In "Death and the Maiden", the Anacreons round up colonists with the skills necessary to repair and crew the Invictus, a long-lost Imperial warship that Keaen plans to use to attack the Empire. Hardin has a vision of Seldon's death which reveals to her that Raych Foss killed Seldon on his own orders, and that the escape pod taken by Gaal Dornick had been intended for Raych. Hardin and her lover, the Thespin trader Hugo Crast, are captured by the Anacreons. They bring Hardin, Crast and the colonists aboard the Invictus in "Mysteries and Martyrs", and after several casualties they manage to circumvent the security protocols and reach the bridge in "The Missing Piece". As Hardin fights Keaen and Crast's Thespin allies arrive, the Invictus jumps into the unknown.

The ship appears over Terminus in "The First Crisis", and Hardin is reunited with Crast. The Vault's null field has enveloped the entire planet, but Hardin solves its puzzle and the Vault becomes a portal. Hardin proposes they use Invictus to give all three worlds leverage against the Empire, and kills Keaen before she can destroy the Vault. Seldon emerges from the portal. In the season one finale episode "The Leap", Seldon reveals that the true intent of the Foundation is to create a new civilization assisted by Anacreon and Thespis. Months later, Hardin learns that she is the biological daughter of Dornick and Foss, and realizes that her visions are their memories. She leaves Terminus in search of Dornick. Years later, Dornick lands on her home planet, the ocean world Synnax, and finds another pod underwater, containing Hardin in stasis. Awakened, Hardin tells Dornick she is her daughter, and gives her Seldon's Prime Radiant device.

==== Season 2 ====
In season two, Hardin and Dornick determine that Seldon's plan is off course, and he explains that reviving the interrupted Second Foundation is the solution. Dornick has a vision of Hardin's death at the hands of a mysterious telepath, the Mule, 150 years in the future. In "The Sighted and the Seen", Hardin, Dornick and Seldon arrive at Ignis, where Hardin is seemingly reunited with Crast. He is revealed to be an illusion created by a Mentalic, or telepath, and the trio are taken before the leader of the Mentalic community, Tellem Bond. Bond has established a refuge to save Mentalics from persecution throughout the galaxy. She welcomes Dornick and her precognitive talents in "Why the Gods Made Wine", but is resistant to Seldon and the idea of the Second Foundation. Seldon is suspicious of Bond, and appears to leave the planet, but in actuality he has been captured and slowly drowned at Bond's command.

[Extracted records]
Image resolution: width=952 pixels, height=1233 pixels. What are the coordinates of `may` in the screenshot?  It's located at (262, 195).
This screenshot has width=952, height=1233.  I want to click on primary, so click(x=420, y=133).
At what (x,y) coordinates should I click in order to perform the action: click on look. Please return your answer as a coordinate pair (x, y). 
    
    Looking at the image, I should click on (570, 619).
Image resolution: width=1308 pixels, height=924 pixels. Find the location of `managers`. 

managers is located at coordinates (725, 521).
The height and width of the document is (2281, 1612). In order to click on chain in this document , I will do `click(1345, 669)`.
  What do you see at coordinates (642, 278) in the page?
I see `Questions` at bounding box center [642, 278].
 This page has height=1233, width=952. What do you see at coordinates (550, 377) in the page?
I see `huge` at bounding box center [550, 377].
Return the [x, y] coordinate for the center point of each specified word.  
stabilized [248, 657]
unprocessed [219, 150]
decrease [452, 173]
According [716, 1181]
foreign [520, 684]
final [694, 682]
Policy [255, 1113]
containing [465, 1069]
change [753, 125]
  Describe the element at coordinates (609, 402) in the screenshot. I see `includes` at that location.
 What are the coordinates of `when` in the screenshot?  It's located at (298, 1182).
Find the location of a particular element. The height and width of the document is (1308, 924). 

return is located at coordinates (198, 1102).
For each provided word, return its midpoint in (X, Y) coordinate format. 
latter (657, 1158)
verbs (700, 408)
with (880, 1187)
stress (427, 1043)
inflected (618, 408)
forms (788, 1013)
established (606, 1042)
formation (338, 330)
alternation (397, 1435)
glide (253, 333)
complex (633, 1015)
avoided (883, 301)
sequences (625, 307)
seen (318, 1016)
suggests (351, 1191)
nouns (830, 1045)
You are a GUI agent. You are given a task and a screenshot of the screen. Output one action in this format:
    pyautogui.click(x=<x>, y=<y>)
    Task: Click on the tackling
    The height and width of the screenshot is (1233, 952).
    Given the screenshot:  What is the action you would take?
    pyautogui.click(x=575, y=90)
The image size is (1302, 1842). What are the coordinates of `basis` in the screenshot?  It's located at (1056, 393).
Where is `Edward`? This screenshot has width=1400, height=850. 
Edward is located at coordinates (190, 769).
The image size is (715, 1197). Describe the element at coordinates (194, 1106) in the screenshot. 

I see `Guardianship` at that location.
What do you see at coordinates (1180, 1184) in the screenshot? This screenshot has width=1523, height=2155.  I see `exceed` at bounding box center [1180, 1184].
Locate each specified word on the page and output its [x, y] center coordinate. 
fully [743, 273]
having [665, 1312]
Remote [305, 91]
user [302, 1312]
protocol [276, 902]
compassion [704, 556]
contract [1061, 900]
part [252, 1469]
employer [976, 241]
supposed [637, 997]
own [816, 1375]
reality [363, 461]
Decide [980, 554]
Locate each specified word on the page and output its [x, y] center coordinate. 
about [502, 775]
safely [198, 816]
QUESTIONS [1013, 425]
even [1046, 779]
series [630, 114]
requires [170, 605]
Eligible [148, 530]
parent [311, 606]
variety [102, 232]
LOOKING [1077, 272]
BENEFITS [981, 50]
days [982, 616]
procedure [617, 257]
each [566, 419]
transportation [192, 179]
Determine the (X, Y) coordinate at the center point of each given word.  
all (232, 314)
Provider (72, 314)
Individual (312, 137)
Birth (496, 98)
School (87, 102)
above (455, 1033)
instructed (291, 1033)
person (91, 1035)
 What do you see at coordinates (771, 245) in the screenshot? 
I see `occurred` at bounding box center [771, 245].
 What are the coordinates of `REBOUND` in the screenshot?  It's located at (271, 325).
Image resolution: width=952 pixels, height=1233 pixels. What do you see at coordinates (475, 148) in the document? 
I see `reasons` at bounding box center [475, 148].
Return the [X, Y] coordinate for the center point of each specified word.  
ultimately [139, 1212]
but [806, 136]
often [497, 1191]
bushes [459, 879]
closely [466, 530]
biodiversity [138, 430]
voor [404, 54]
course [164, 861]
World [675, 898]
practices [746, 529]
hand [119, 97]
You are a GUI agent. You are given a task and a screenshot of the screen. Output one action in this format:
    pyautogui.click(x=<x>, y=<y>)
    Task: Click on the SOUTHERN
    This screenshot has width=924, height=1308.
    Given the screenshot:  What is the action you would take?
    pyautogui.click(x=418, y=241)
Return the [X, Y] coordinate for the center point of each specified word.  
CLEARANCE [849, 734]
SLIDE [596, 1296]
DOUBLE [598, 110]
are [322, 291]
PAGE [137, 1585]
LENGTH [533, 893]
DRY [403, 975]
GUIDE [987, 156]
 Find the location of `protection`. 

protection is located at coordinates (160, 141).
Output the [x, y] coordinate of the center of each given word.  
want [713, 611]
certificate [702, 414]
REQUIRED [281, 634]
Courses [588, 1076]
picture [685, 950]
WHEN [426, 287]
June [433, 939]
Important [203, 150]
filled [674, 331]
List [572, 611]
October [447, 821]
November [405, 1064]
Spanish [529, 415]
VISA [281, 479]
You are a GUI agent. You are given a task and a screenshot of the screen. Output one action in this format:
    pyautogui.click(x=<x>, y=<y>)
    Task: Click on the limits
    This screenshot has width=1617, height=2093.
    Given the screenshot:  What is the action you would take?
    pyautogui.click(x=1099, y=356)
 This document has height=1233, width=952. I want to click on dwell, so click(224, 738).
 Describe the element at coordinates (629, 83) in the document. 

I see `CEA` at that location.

Exercise aim: Pick up the Foundation plot summary right after its final sentence and continue it. The records have no connection to the text.

Answer area:
In "A Necessary Death", Hardin remains suspicious of the Mentalics' motives and Seldon's sudden departure. She discovers his drowned body, but is caught by Bond and rendered unconscious, floating face-down in a pool of seawater. In "The Last Empress", Bond prepares to transfer her consciousness from her dying body into a captive Dornick, but Hardin appears and saves Dornick in "Long Ago, Not Far Away" Seldon is also alive, and kills Bond. Another Mentalic controlled by Bond's psyche attempts to kill Dornick in "Creation Myths", but Hardin dies taking the bullet meant for Dornick. The conflict with Dornick's previous vision of Hardin's death illustrates to Seldon and Dornick that the future can be changed after all. They decide to enter cryosleep, and awaken periodically to keep the Second Foundation on track.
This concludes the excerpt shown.